Se o critério fosse apenas o gosto, talvez houvesse empate. Mas quando mergulhamos na simbologia, na história e até na ciência, a maçã assume uma posição muito mais intrigante — e, sim, poderosa.
História – Eva não ofereceu um morango no Éden: foi uma maçã que marcou a queda (ou o despertar) da humanidade.
Conto de fadas – quando a bruxa má quis adormecer Branca de Neve, não escolheu uma frutinha delicada — e sim uma maçã envenenada, bela por fora, perigosa por dentro. É sempre a maçã que carrega dualidade: desejo e risco, conhecimento e punição.
Ciência – foi uma maçã — ao menos simbolicamente — que caiu sobre a cabeça de Isaac Newton e o levou a formular a lei da gravidade. A mesma gravidade que, séculos depois, guiaria os cientistas até os buracos negros.
Aliás, o conceito de buraco negro, que envolve campos gravitacionais tão intensos que nada escapa, nem a luz, é uma consequência extrema da gravidade — e tudo começou com a maçã. O morango, neste ponto, não passa de um observador calado.

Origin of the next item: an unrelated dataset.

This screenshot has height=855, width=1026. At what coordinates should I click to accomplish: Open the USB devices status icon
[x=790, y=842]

Vantagem estética – a maçã é sólida, brilhante e intensa. Quando mergulhada no caramelo avermelhado da maçã do amor, ela se transforma numa escultura comestível. O morango do amor, ainda que delicioso, tem vida curta, amolece, escorre. A maçã do amor resiste. É crocante, dramática e oferece mais tempo entre a primeira mordida e o fim da experiência — como um bom livro ou um bom enigma.

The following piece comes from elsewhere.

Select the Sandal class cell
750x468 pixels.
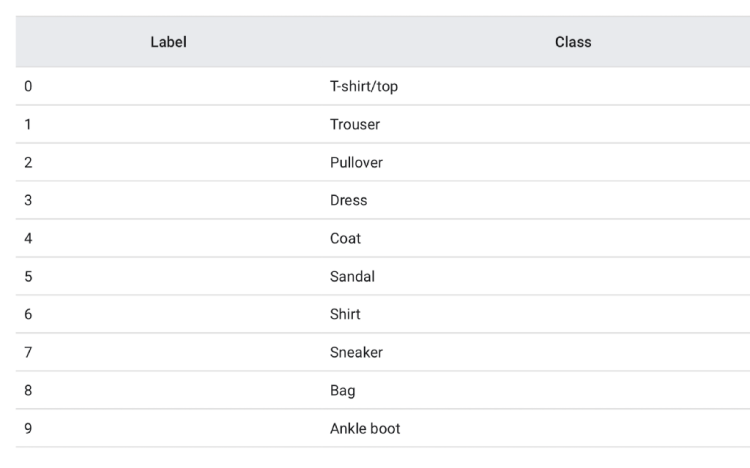click(x=351, y=276)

Por tudo isso, a maçã do amor não é apenas melhor que o morango do amor — ela é mais complexa, mais simbólica e mais duradoura. É o fruto das histórias, dos mitos, das descobertas científicas e das metáforas eternas. Morder uma maçã do amor é, de certo modo, tocar um pedaço da história da humanidade.
E, convenhamos: nenhum príncipe jamais foi enfeitiçado por um morango.